#### READING PASSAGE ####
As refugee numbers soar, many haunted by terror of war
PRZEMYSL, Poland (AP) — It took Tatyana Pelykh and her 11-year-old son four days of travel and a wait of nearly 48 hours at the border crossing to escape their native Ukraine for Romania. There they found safety and a place to sleep, on the floor of a hotel conference room.
But Pelykh, a baker, says she still carries the terror of war inside her.
“I feel that my body is here, but my heart and my soul are in Okhtyrka and Kharkiv,” the cities in Ukraine where her parents and best friend remain hunkered down in basements and garages under Russian attack.
In just one week, Russia’s invasion of Ukraine has produced a refugee exodus so large that it almost matches the number of people who sought refuge in Europe in a whole year during the 2015 migration crisis.
The United Nations refugee agency said Thursday that 1 million people had fled Ukraine since Russia’s invasion, the swiftest exodus of refugees this century.
In 2015, hundreds of thousands of Syrians had fled their strife-torn country, which Russia also bombarded. Together with people escaping fighting in Afghanistan, Iraq and elsewhere, they headed west, with thousands dying at sea trying to reach a continent where many didn’t want them.
The arrival of about 1.3 million people sparked tensions among European partners, who squabbled over how many to accept, and bolstered far-right populists, some friendly to the Kremlin.
This time, as Russian forces inflict massive destruction on Ukraine, Europeans have united in extending a helping hand.
In one week, neighboring nations accepted more than 2% of Ukraine’s population of 44 million, according to the U.N. refugee agency, UNHCR. The operation has gone relatively smoothly thanks to an enormous mobilization of volunteers who have gone to the borders to help.
The European Union decided Thursday to grant people fleeing Ukraine temporary protection and residency permits. EU Migration Commissioner Ylva Johansson said millions more were expected to move into the 27-nation bloc and would require shelter, schooling and work. The U.N. refugee agency predicted the war could produce up to 4 million refugees.
Meanwhile, Ukrainians and others who had been living in Ukraine continued to arrive in Polish, Hungarian, Slovakian, Romanian and Moldovan border towns.
Among them was Nadia Zuravka, a teenager who arrived Thursday in Przemysl, Poland, with her mother. They came from Ukraine’s second-largest city, Kharkiv, which is under bombardment. She said both her school and home had been hit by bombs, and her friends were all hiding in basements.
“Everything of value to me” has faced some kind of destruction, she said.
Poland, a neighboring Slavic nation where many Ukrainians have settled in recent years for work, has received the largest single group of refugees so far, with many being taken in by relatives or friends. Many refugees continue moving west to countries like Italy and Germany.
Volunteers and local authorities at border crossings meet exhausted people who have been traveling for days. They serve food or guide the newcomers to shelters; sometimes they take strangers into their own homes. Children arriving with cancer were evacuated to hospitals in Poland.
Pope Francis thanked Poland for its role in helping refugees, praising the country’s people for “opening your borders, your hearts, the doors of your homes.”
####
INSTRUCTIONS:
#1 Change "neighboring nations" to "nearby countries" in the stretch of the refugee report from "In one week, neighboring" through "borders to help.", and write out that stretch with the change made.
#2 According to the refugee report, why has the operation of taking in people fleeing Ukraine gone relatively smoothly?
Nothing in the material matters for this.
#### DATASET CONTENT ####
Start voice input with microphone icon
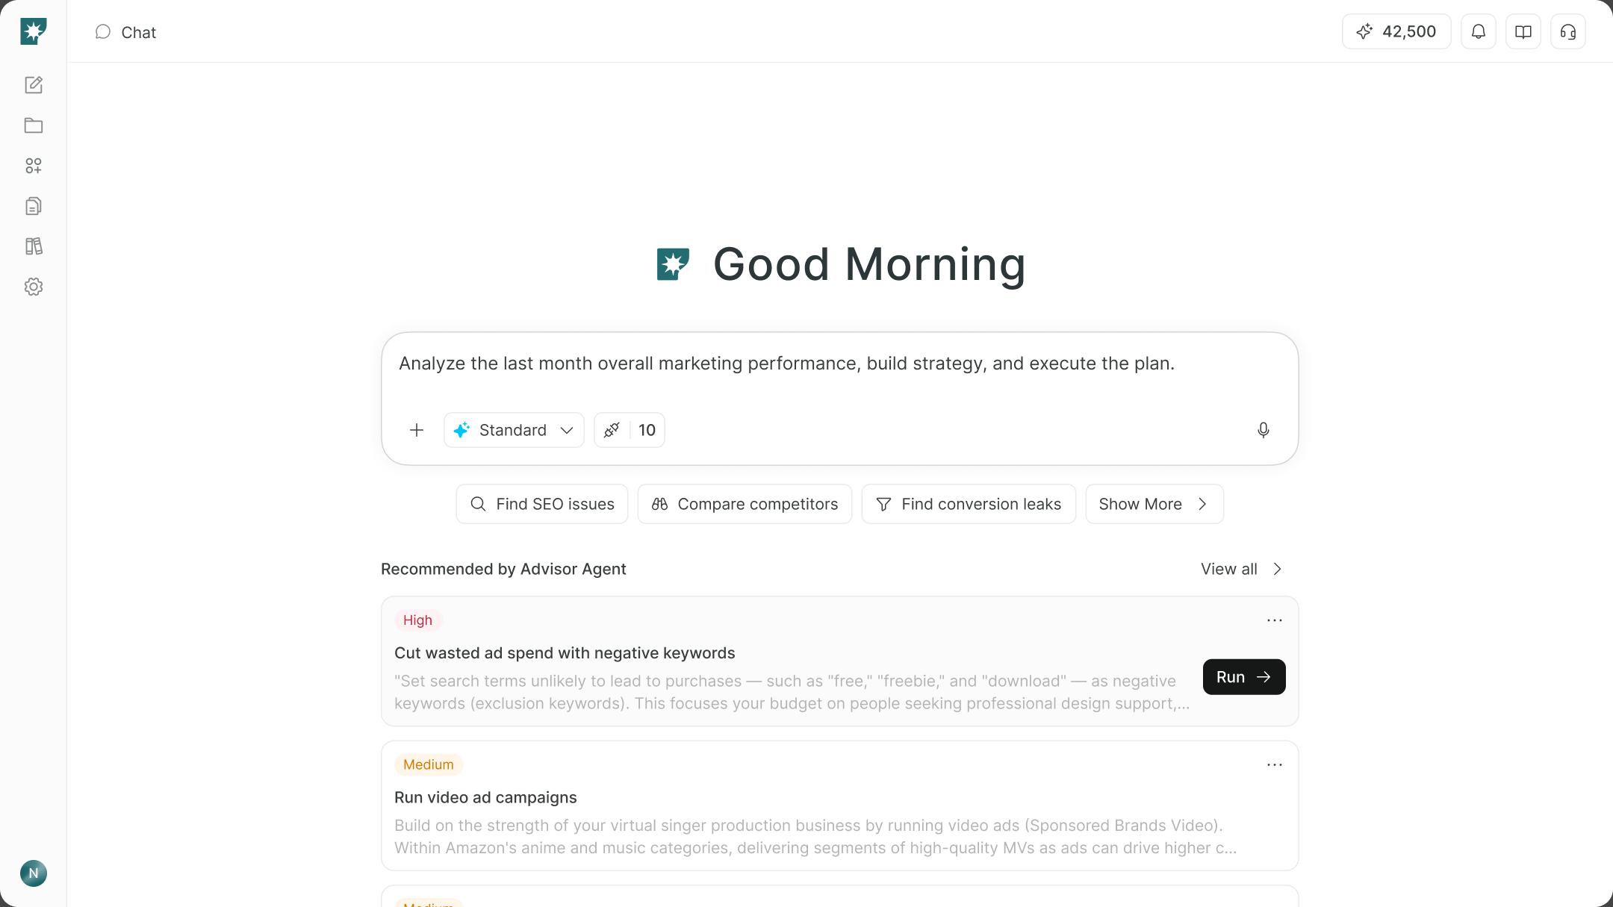This screenshot has height=907, width=1613. coord(1264,430)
####
RESULTS OF THE TASKS:
#1
In one week, nearby countries accepted more than 2% of Ukraine’s population of 44 million, according to the U.N. refugee agency, UNHCR. The operation has gone relatively smoothly thanks to an enormous mobilization of volunteers who have gone to the borders to help.

#2 It has gone relatively smoothly because a huge number of volunteers have gone to the borders to help.